Researchers claim that the objective is to carefully extract carbon dioxide from the air and then inject it into porous basalt rock that is relatively fresh (roughly 15 million years old), such as the kind that may be found in the Cascadia Basin, which is located off the west side of Canada. After then, the carbon would engage in chemical reactions with the minerals, resulting in the formation of carbonate rock.
The modeling results show that the injection wouldn’t cause these faults to slip and, therefore, won’t cause seismic waves, explains geophysicist Eneanwan Ekpo Johnson.
Check out below a representation of the project:
According to researchers, this exceptionally low danger is maintained even with a continuous infusion of up to approximately two megatons of CO2 annually at the research location for a period of ten years.
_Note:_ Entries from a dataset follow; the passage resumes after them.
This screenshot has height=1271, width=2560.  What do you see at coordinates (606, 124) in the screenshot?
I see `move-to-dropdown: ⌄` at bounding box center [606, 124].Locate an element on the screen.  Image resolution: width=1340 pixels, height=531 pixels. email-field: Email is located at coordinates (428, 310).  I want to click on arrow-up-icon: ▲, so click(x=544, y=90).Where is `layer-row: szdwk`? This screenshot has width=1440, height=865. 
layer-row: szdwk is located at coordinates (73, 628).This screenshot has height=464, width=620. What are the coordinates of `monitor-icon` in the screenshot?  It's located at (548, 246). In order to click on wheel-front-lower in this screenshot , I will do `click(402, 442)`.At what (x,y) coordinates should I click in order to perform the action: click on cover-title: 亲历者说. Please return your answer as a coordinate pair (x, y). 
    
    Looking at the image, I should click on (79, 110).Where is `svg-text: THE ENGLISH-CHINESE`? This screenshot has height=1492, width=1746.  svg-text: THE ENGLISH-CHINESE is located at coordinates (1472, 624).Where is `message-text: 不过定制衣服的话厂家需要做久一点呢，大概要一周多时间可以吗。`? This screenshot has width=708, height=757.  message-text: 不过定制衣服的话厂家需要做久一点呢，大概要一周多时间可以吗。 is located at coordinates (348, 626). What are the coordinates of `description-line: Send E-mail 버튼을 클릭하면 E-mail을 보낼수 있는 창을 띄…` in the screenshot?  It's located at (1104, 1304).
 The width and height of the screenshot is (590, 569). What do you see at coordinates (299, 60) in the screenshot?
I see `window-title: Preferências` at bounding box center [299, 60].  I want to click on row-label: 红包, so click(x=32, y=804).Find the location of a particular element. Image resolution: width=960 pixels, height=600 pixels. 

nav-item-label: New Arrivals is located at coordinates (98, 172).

If the method were applied to more ocean basalt locations, it would be possible to safely inject around ten gigatons of CO2 per year by the year 2050. This would represent more than fifty percent of the atmospheric cuts that are required to make the world habitable for humanity.
Based on Martin Scherwath’s observations, a senior staff scientist with ONC who has expertise in seafloor dynamics and geological carbon storage, the findings are essential for providing support for the organization’s ongoing Solid Carbon research. Other significant discoveries made since the five-year project was kicked off in 2019 include the facts that the technology developed by Solid Carbon has the capacity to store as much as 250,000 gigatons of CO2 throughout the world and that the transformation of CO2 into the rock beneath the ocean floor will require approximately twenty-five years.